● TASK GOAL:
Could you return each line of the material that has "will" in it?

● DATA:
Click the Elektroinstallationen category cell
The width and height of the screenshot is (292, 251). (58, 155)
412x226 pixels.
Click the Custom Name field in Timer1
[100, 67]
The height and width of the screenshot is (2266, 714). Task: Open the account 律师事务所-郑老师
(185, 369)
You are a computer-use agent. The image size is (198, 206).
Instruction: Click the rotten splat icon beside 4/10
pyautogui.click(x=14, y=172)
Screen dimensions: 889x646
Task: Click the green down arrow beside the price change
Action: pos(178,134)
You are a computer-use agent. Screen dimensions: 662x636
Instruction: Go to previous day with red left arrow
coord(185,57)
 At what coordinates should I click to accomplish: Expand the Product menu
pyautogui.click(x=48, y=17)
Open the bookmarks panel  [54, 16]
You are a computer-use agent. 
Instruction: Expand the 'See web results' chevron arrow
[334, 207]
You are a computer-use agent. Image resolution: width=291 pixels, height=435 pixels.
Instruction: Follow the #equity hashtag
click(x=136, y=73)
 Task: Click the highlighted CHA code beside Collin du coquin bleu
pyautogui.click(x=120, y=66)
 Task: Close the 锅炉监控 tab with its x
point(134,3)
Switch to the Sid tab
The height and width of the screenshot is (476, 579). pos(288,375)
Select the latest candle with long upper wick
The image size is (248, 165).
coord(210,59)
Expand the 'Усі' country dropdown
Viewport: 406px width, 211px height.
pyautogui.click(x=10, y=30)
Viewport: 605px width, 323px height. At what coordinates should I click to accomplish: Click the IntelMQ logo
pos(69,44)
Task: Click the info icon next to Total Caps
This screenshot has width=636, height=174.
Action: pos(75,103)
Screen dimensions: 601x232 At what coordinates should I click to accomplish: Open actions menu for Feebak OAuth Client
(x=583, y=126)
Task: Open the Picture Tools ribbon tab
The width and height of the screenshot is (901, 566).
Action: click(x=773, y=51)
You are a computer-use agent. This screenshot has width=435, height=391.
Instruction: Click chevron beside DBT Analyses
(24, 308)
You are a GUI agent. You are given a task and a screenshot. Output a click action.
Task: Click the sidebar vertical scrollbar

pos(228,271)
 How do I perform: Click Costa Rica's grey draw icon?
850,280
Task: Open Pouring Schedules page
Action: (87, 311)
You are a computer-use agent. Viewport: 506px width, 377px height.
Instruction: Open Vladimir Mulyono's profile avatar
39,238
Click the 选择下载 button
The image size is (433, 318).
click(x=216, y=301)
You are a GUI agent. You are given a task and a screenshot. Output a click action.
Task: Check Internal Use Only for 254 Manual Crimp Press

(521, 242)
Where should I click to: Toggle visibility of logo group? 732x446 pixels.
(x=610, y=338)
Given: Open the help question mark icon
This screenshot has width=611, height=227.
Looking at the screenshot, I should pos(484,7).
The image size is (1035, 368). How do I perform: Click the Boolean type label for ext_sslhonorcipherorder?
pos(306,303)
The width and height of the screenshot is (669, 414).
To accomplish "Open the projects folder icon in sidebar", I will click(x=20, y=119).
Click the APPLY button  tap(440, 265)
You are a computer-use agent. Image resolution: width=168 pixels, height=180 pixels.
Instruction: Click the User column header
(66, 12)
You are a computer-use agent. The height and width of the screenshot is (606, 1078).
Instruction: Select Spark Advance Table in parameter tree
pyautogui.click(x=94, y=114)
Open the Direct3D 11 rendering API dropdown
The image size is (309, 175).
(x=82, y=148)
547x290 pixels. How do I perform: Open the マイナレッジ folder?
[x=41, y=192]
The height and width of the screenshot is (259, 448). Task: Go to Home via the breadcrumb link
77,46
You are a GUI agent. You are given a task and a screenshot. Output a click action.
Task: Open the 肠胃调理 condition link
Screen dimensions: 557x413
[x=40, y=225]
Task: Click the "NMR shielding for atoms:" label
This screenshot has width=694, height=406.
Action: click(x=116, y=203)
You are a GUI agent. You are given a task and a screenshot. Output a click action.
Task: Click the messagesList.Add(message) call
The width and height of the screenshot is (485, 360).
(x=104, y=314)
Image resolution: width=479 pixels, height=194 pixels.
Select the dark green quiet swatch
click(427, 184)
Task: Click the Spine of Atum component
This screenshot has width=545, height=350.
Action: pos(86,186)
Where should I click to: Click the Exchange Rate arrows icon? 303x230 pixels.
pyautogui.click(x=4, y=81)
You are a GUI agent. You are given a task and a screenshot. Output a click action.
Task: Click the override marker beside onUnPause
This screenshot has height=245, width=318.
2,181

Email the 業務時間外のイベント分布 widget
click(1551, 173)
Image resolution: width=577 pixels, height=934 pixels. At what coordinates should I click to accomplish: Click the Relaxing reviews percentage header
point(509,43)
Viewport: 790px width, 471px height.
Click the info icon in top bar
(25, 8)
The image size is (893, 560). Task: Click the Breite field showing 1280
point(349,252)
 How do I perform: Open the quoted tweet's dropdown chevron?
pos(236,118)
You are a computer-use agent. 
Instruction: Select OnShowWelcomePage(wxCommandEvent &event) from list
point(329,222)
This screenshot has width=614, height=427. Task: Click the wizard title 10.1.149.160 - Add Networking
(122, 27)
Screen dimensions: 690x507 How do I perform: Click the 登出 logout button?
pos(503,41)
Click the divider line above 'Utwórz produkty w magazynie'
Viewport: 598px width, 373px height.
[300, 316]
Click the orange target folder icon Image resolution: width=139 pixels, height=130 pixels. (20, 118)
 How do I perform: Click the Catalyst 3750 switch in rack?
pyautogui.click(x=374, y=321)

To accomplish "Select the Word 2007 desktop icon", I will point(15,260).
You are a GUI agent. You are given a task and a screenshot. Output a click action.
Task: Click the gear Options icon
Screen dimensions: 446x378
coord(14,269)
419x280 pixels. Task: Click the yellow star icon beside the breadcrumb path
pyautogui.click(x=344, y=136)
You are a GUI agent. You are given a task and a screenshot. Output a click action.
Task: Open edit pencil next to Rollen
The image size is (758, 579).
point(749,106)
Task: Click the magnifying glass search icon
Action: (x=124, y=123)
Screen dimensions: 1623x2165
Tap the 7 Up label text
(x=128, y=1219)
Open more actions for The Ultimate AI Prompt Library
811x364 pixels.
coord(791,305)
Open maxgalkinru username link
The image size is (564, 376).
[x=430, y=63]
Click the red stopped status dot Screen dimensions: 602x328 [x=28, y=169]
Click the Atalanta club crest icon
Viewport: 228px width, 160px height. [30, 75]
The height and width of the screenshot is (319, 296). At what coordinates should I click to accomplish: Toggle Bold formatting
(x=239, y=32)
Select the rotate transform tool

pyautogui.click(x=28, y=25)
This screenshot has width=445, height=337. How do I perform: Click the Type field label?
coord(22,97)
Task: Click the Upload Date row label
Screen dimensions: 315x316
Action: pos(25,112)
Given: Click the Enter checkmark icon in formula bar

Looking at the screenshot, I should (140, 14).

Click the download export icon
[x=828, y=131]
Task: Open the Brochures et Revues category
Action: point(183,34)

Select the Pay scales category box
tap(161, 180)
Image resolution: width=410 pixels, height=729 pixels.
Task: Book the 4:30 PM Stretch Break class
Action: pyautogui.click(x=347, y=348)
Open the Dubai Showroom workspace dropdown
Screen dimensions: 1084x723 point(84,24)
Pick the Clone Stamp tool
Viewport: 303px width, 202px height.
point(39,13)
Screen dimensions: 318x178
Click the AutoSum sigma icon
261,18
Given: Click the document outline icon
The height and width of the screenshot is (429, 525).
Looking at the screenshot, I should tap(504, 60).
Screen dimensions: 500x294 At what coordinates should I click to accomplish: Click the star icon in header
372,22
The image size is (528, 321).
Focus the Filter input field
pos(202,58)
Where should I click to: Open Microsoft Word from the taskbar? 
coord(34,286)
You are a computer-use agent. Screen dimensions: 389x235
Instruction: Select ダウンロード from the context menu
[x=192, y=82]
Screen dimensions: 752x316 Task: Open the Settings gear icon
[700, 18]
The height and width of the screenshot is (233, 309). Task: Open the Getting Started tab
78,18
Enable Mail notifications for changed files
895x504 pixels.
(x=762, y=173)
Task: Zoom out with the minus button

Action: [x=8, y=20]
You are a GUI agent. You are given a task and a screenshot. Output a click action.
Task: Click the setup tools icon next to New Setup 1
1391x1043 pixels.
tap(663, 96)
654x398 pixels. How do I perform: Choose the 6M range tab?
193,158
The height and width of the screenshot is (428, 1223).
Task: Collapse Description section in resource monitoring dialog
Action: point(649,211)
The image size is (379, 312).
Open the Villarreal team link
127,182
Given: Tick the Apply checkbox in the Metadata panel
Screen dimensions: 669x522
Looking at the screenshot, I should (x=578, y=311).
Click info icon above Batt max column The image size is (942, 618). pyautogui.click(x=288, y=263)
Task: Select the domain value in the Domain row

● RESPONSE FOR THIS EXERCISE:
To accomplish "Open the projects folder icon in sidebar", I will click(x=20, y=119).
To accomplish "Select the Word 2007 desktop icon", I will point(15,260).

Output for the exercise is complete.